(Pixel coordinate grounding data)
--- START ---
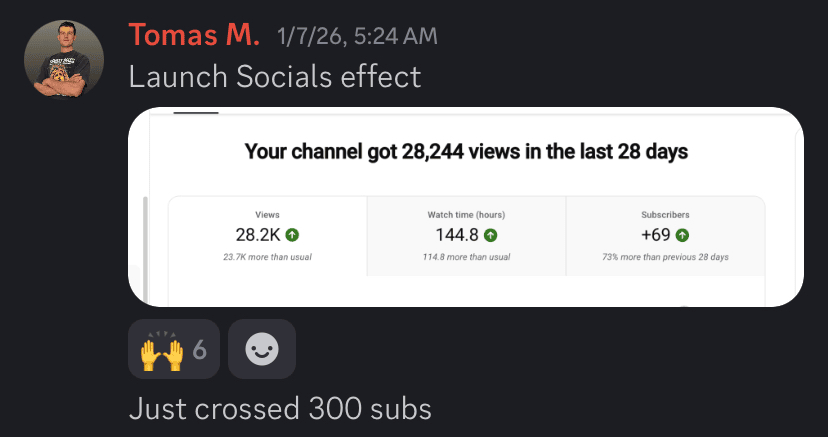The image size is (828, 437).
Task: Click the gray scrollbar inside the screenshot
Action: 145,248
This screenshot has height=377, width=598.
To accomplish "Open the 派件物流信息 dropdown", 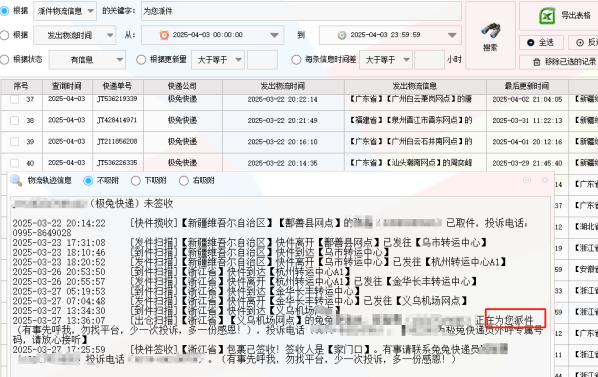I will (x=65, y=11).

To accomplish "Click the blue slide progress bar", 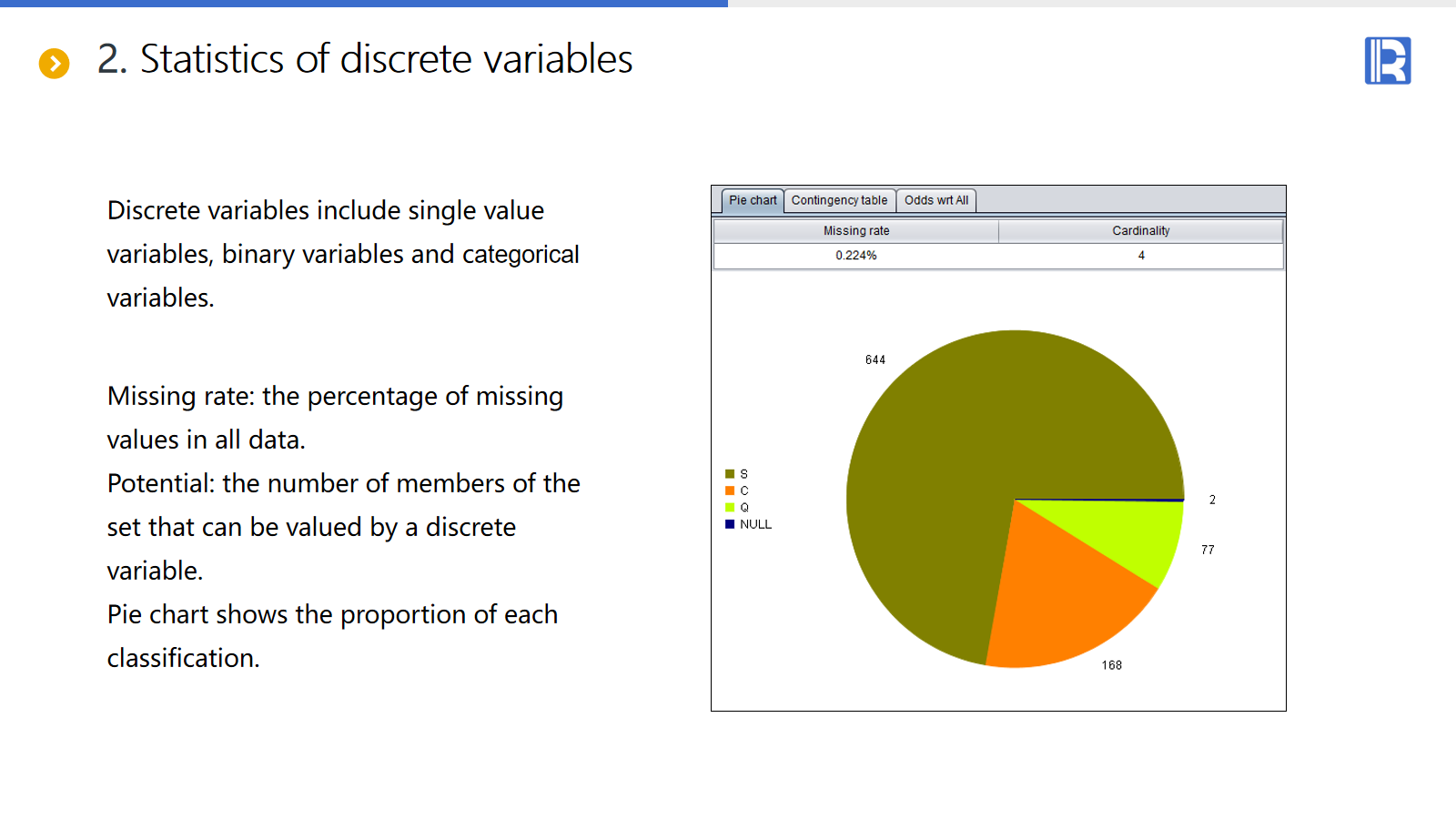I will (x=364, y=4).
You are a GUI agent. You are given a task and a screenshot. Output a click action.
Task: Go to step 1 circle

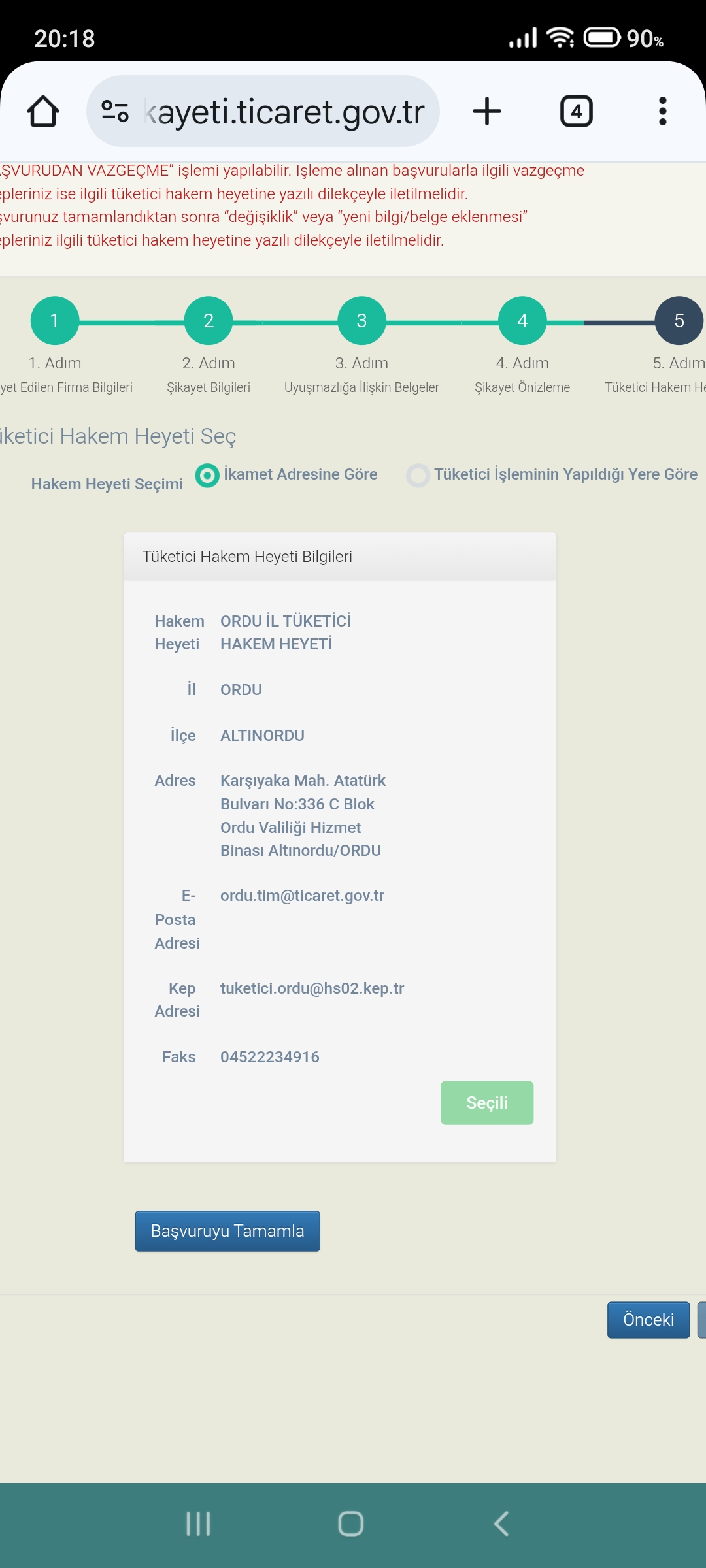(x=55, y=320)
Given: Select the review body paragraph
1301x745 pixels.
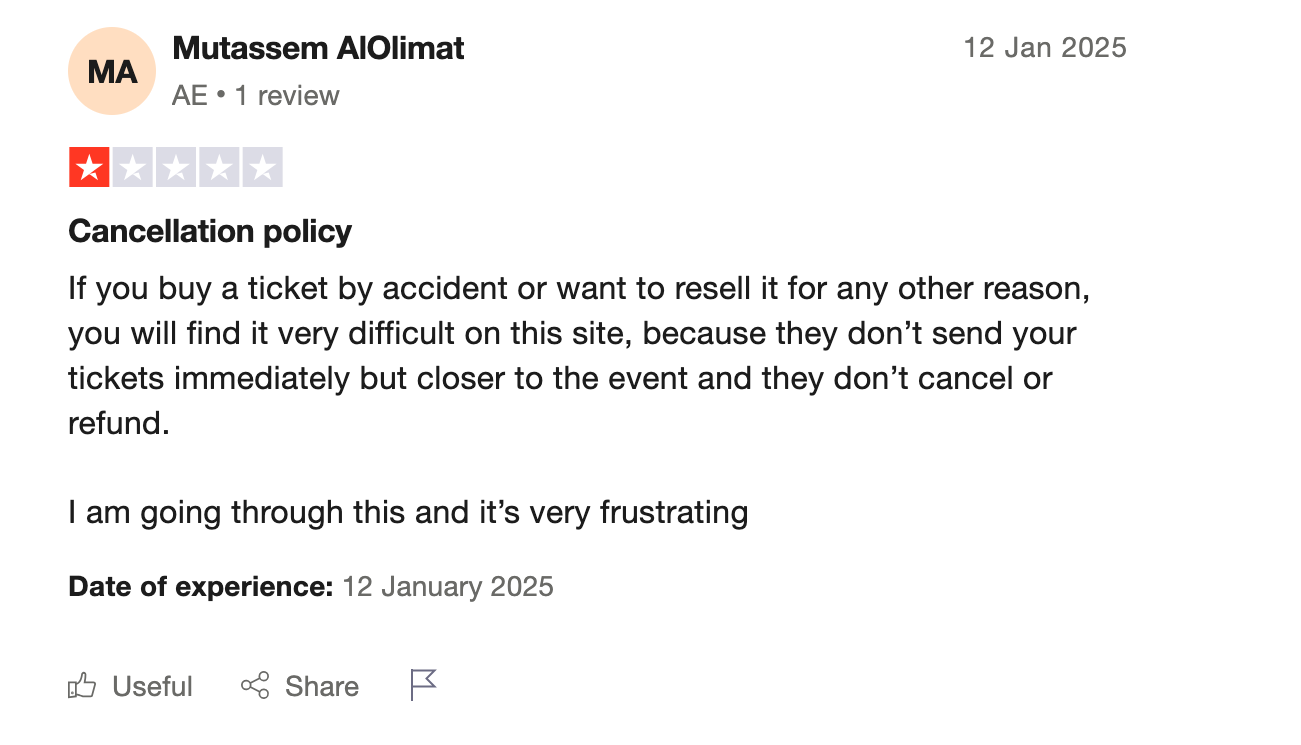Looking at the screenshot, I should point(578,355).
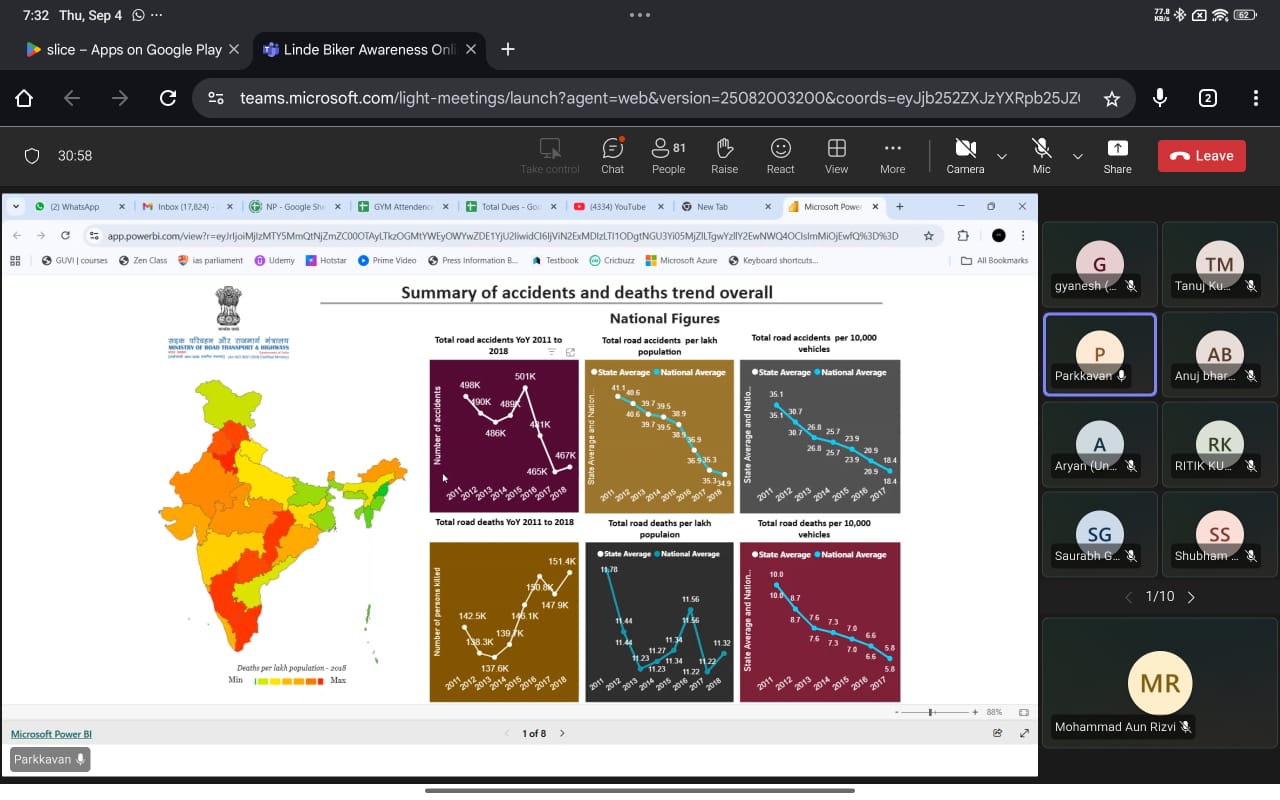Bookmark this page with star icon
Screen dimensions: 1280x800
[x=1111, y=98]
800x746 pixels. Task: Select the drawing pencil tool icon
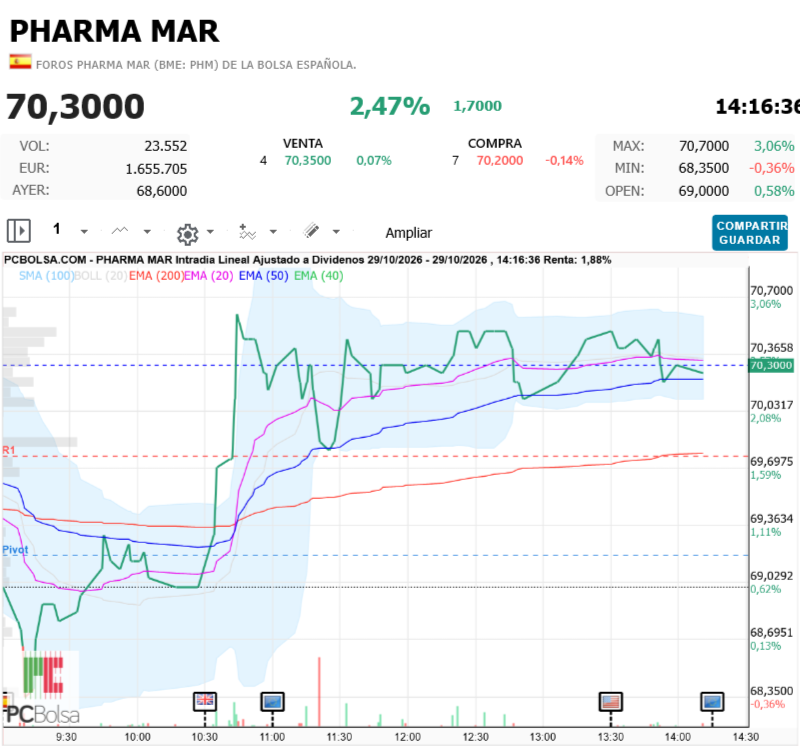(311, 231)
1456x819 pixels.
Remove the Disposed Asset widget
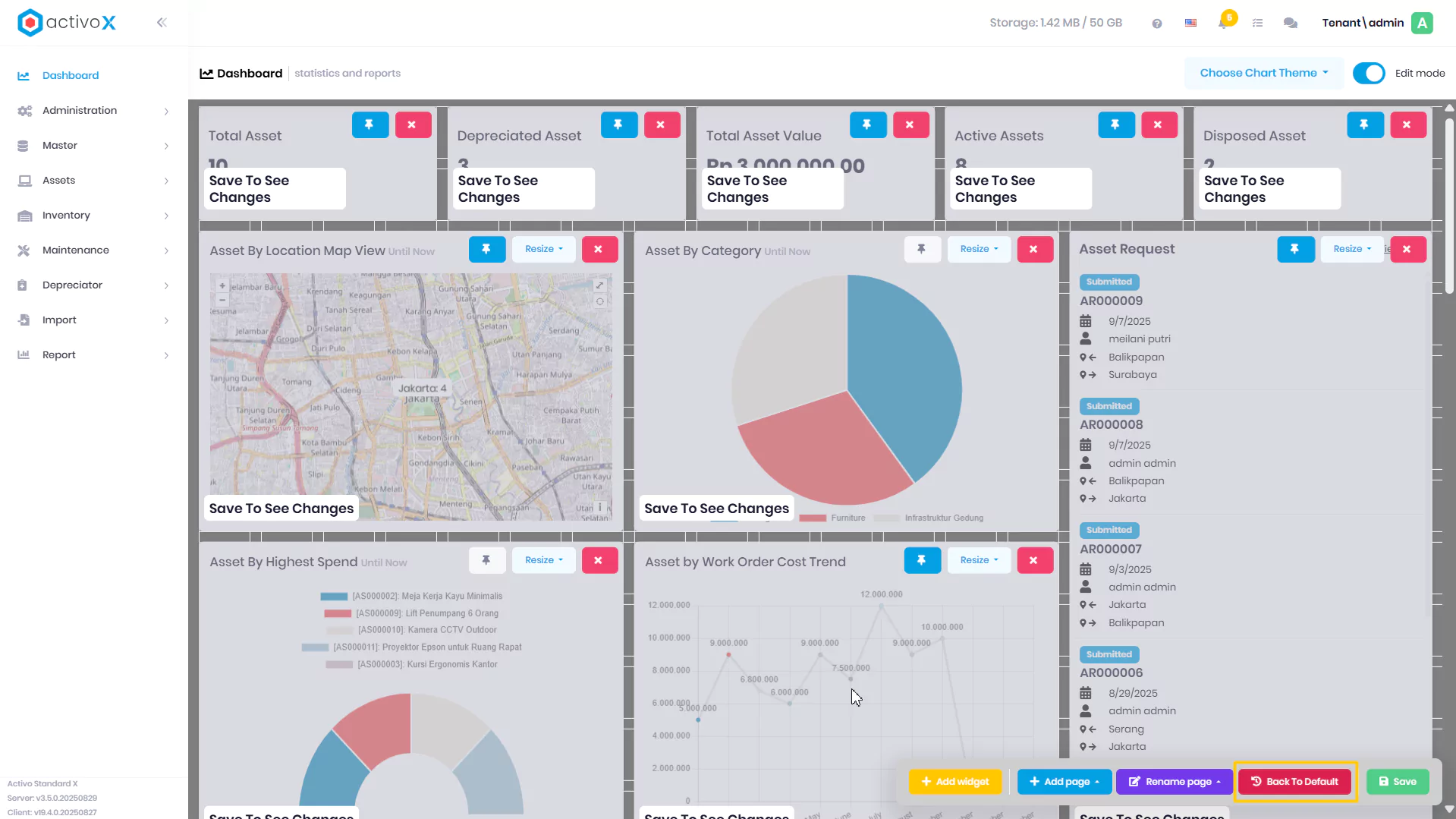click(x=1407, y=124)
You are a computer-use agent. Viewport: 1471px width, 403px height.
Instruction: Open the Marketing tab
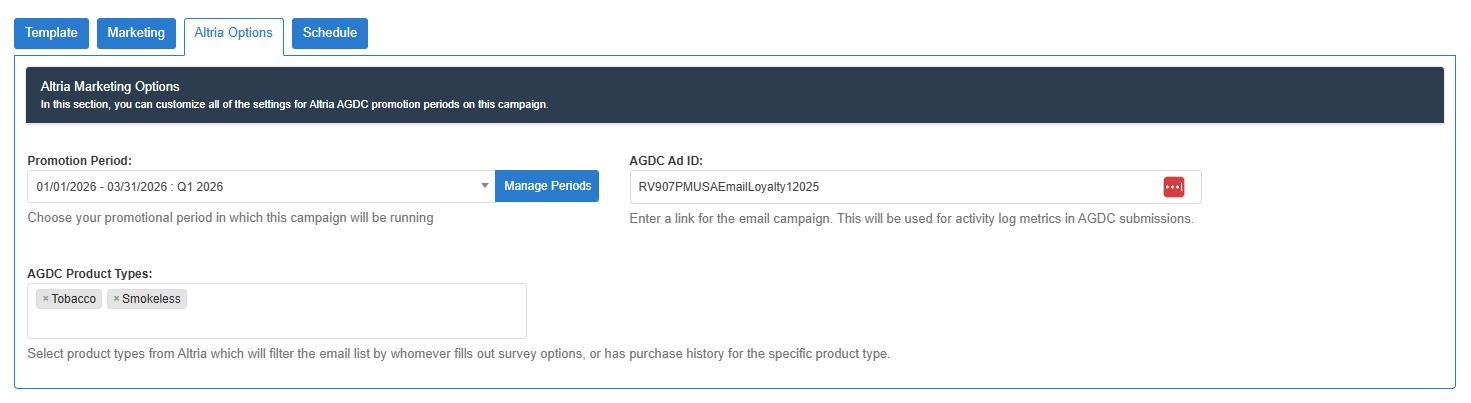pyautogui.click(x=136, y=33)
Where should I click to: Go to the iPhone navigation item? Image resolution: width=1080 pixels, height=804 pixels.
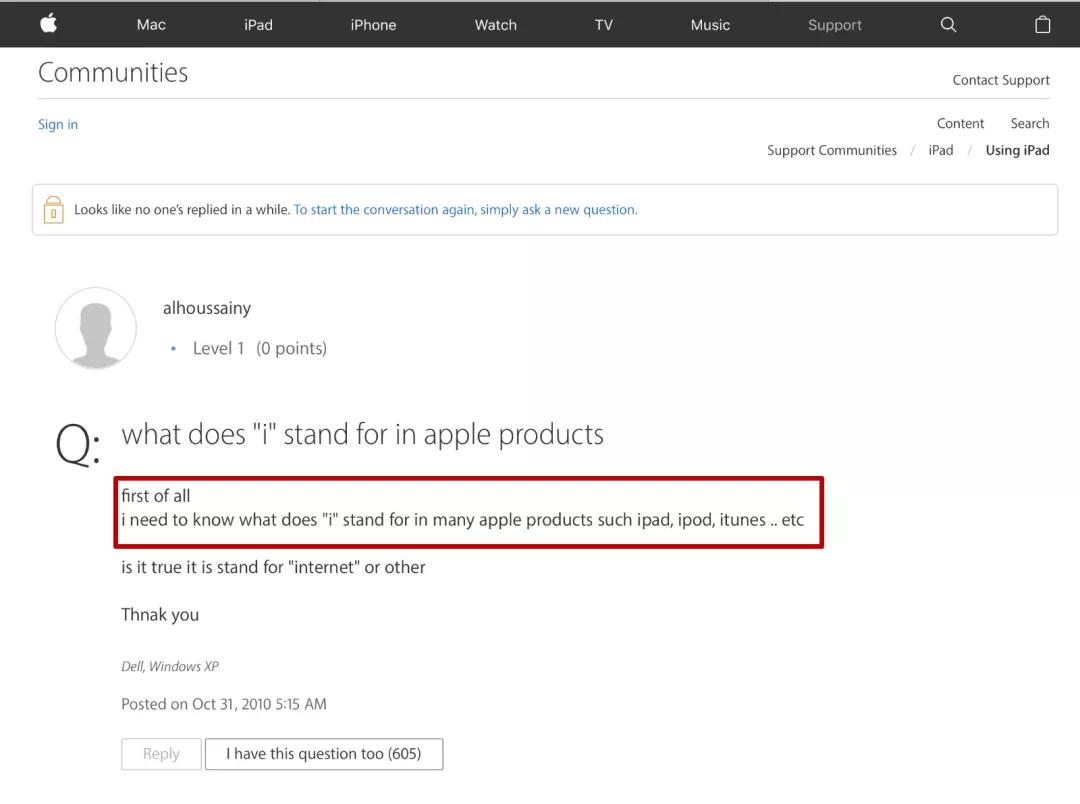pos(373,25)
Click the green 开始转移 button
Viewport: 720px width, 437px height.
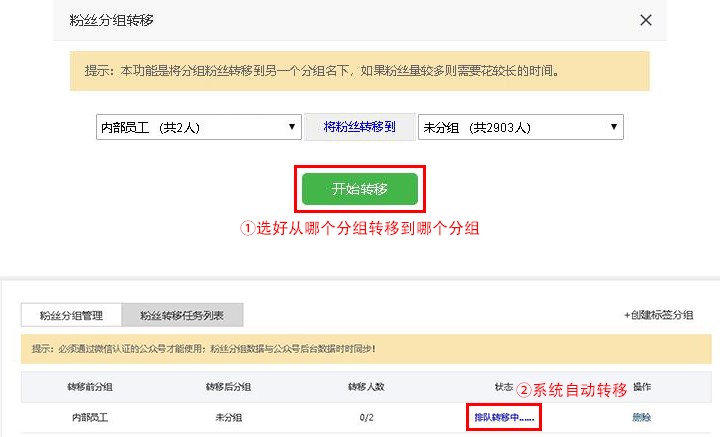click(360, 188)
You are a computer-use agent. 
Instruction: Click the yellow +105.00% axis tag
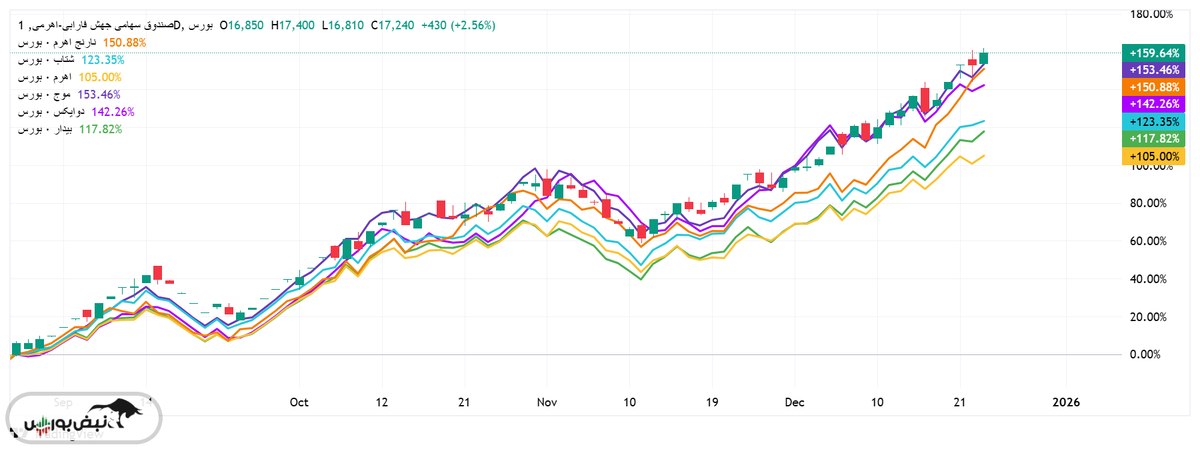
--- END ---
Work item:
The required answer is every line from the one containing "800x746 pixels. Task: Select" through the last line of the entries, restated word for word and with no pictures.

Answer area:
800x746 pixels. Task: Select the drawing pencil tool icon
(311, 231)
1456x819 pixels.
Remove the Disposed Asset widget
click(x=1407, y=124)
You are a computer-use agent. Viewport: 1471px width, 403px height.
Instruction: Open the Marketing tab
pyautogui.click(x=136, y=33)
Where should I click to: Go to the iPhone navigation item? Image resolution: width=1080 pixels, height=804 pixels.
pos(373,25)
Click the green 开始转移 button
Viewport: 720px width, 437px height.
click(360, 188)
You are a computer-use agent. 
Instruction: Click the yellow +105.00% axis tag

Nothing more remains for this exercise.